--- START ---
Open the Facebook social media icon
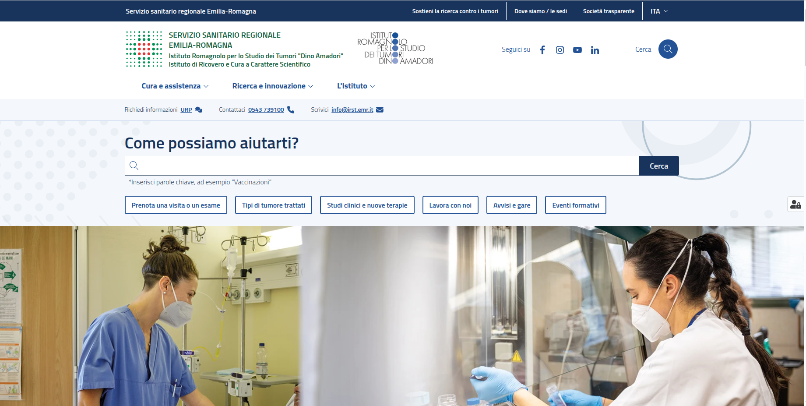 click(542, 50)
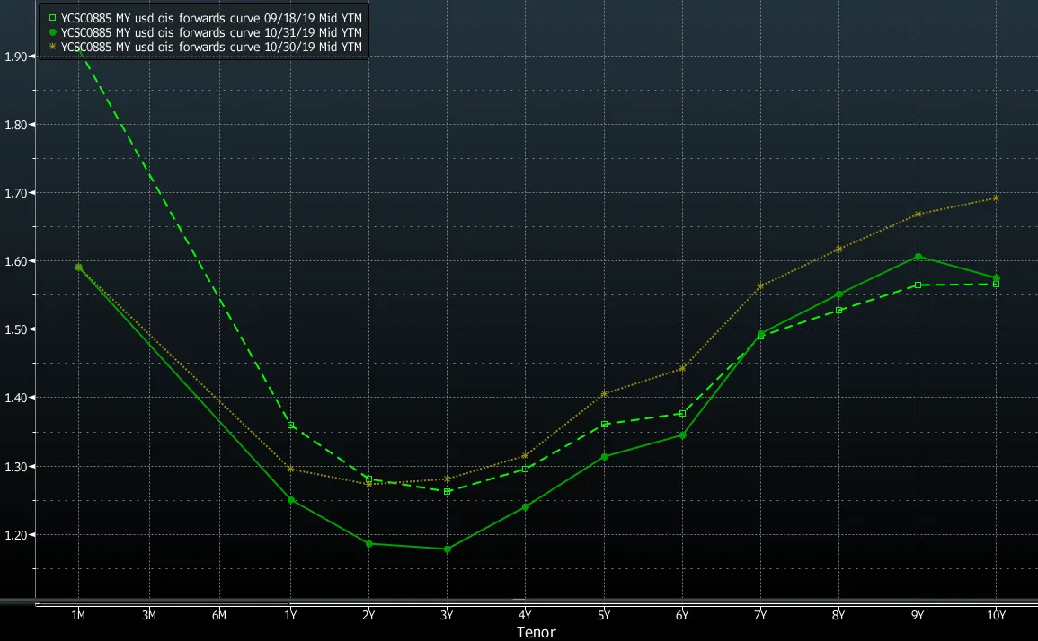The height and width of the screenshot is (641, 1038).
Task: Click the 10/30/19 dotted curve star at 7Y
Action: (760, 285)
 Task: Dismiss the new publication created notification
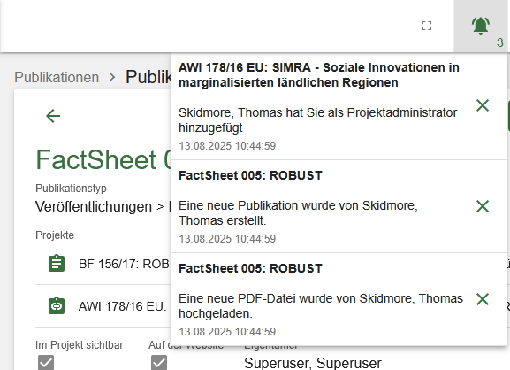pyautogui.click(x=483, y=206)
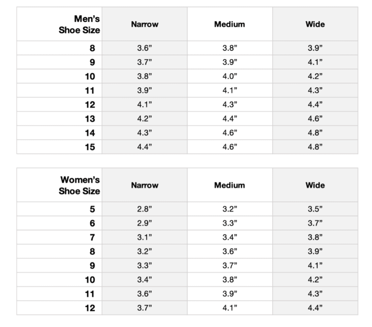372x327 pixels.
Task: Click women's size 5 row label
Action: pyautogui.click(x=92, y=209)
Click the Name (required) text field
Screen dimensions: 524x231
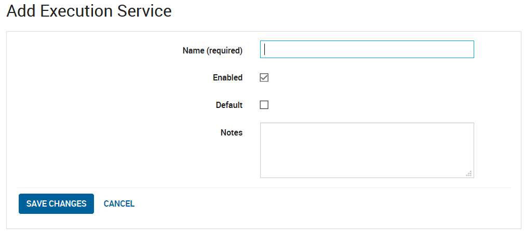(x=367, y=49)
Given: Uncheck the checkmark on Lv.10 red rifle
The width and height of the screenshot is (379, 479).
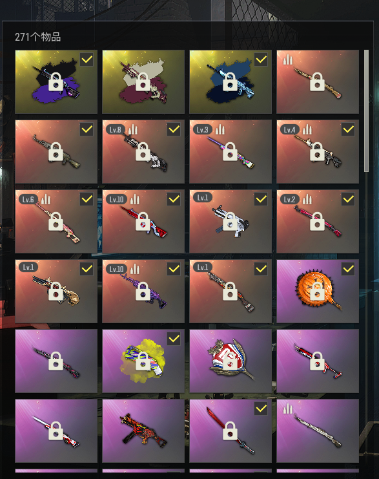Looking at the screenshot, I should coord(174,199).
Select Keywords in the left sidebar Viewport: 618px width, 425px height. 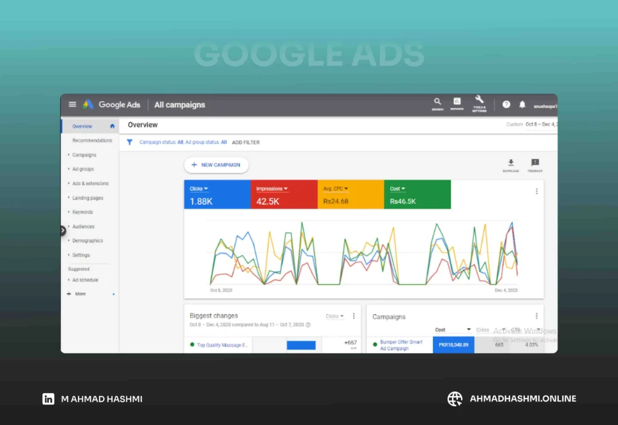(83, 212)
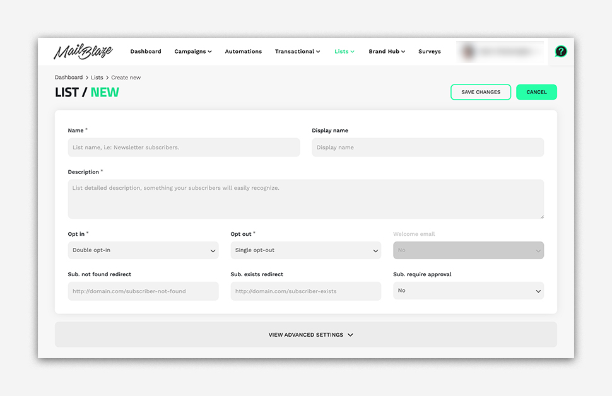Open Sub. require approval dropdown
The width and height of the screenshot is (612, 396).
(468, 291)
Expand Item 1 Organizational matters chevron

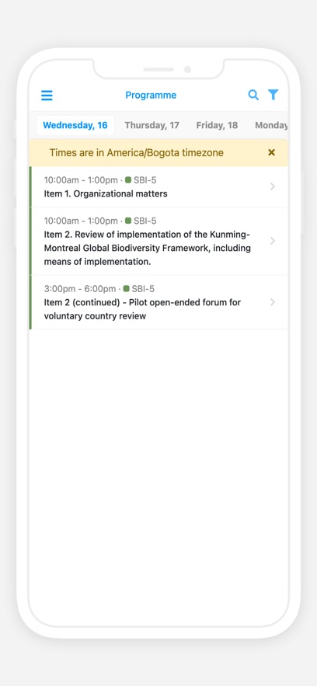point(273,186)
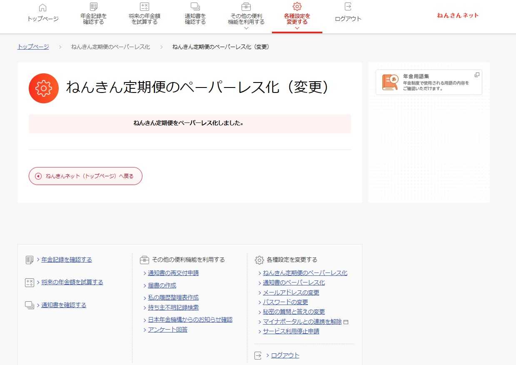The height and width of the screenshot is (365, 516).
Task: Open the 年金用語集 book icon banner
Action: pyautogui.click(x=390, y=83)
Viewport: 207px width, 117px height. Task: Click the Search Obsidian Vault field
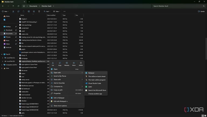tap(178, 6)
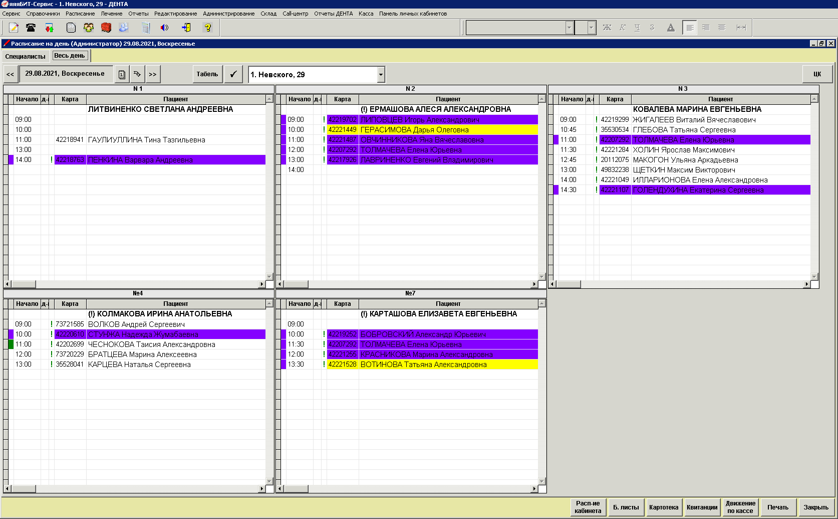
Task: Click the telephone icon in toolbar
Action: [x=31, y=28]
--- END ---
--- START ---
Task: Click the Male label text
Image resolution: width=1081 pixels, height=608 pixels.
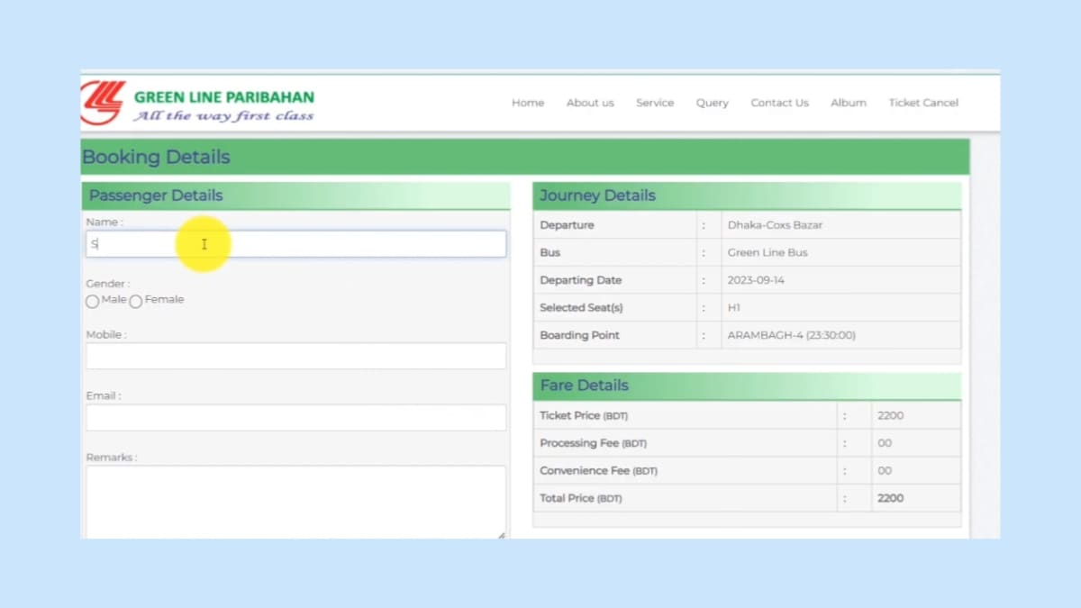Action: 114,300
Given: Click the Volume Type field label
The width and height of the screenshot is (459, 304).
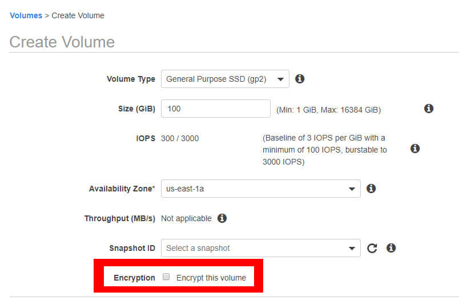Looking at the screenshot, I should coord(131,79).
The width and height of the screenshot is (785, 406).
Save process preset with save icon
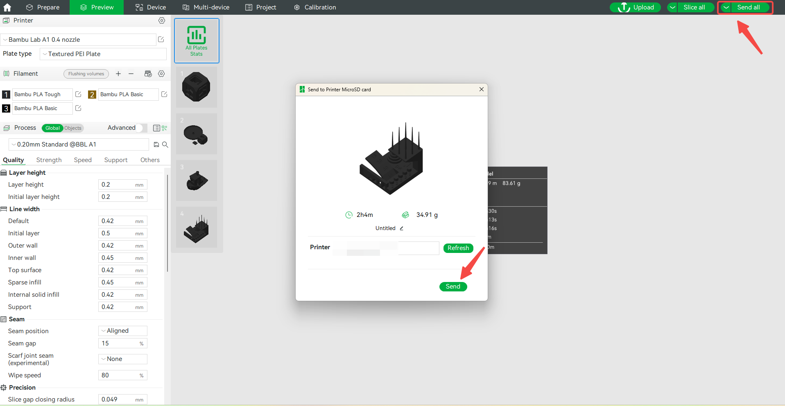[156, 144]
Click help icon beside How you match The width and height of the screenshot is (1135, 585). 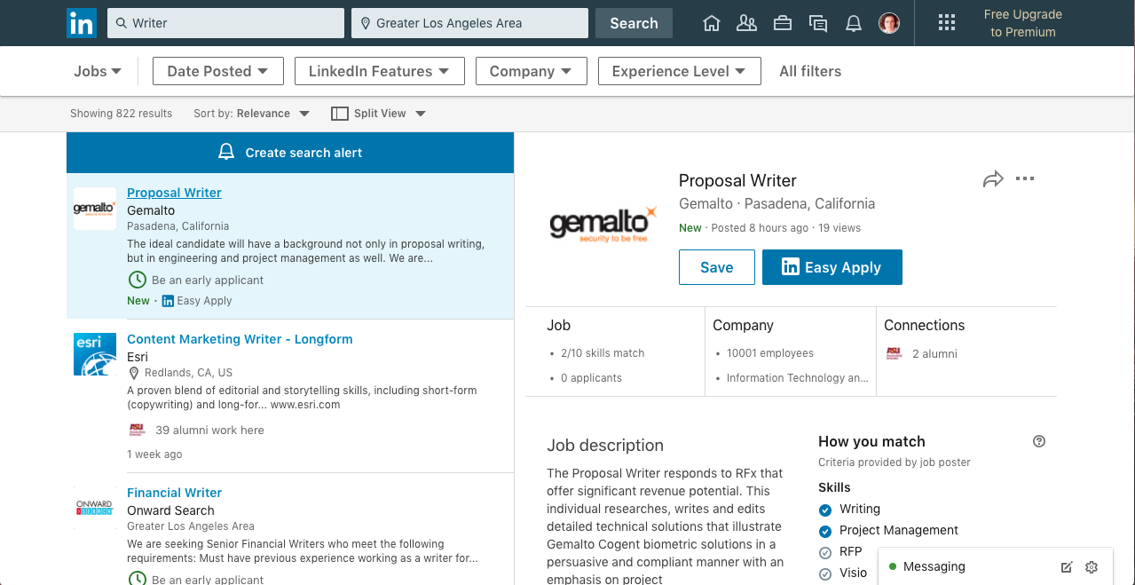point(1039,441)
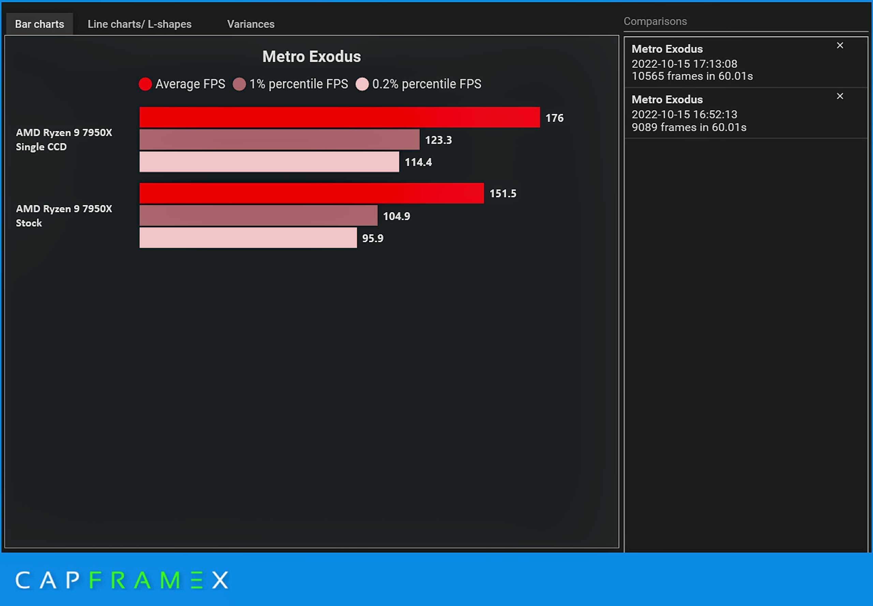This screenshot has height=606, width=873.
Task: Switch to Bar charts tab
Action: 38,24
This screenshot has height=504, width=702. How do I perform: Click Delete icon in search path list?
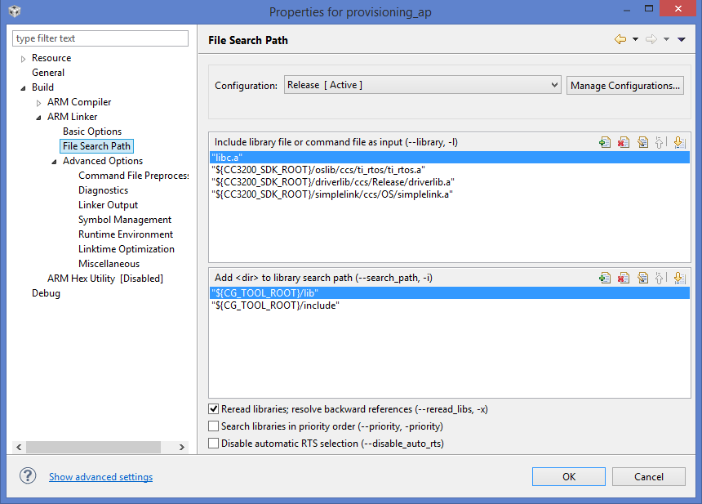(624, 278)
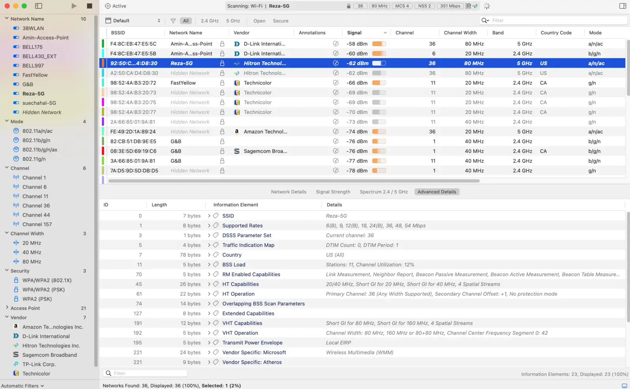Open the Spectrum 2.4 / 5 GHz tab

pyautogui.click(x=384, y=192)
--- END ---
--- START ---
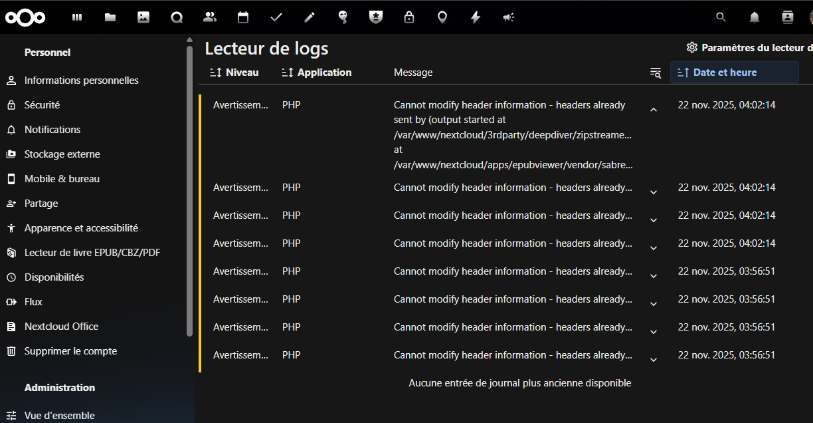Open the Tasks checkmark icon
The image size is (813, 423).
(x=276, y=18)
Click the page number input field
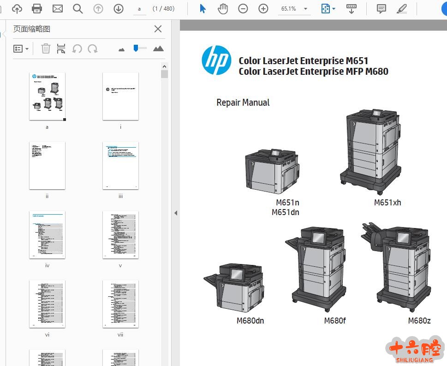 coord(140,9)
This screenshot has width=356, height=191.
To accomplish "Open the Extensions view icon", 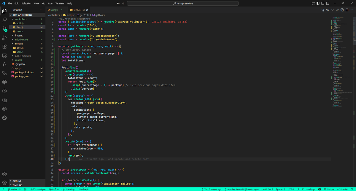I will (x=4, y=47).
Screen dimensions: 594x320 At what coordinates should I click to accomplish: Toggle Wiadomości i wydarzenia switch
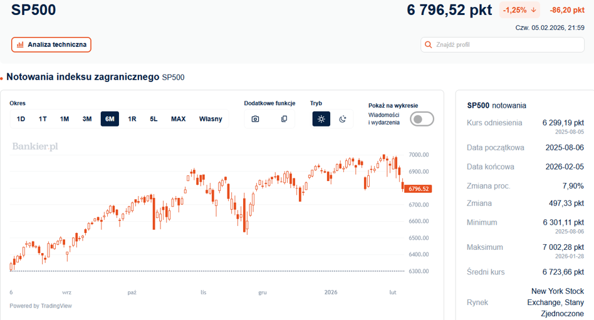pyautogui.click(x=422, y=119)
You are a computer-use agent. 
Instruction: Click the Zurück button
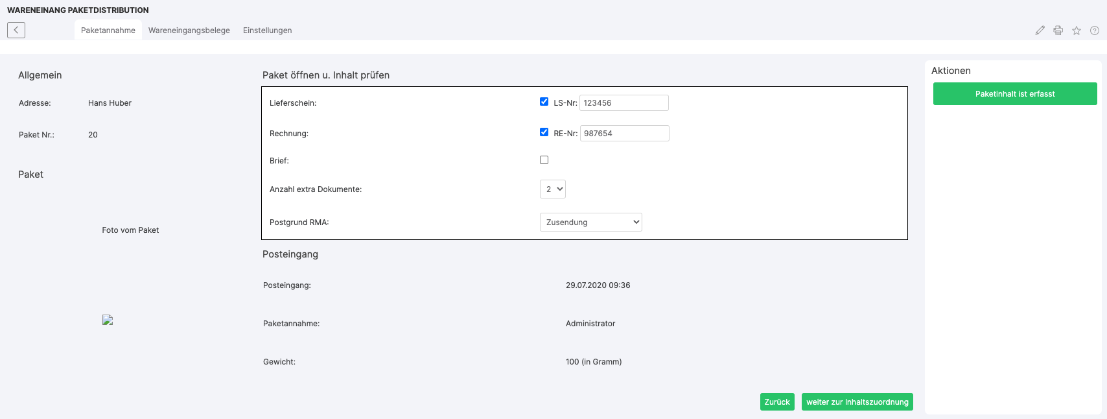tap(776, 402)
--- END ---
A complete answer lists every line of the listing above that holds the word "Given".

Response area:
Given: Uncheck the checkmark on Lv.10 red rifle
Given: Click the Volume Type field label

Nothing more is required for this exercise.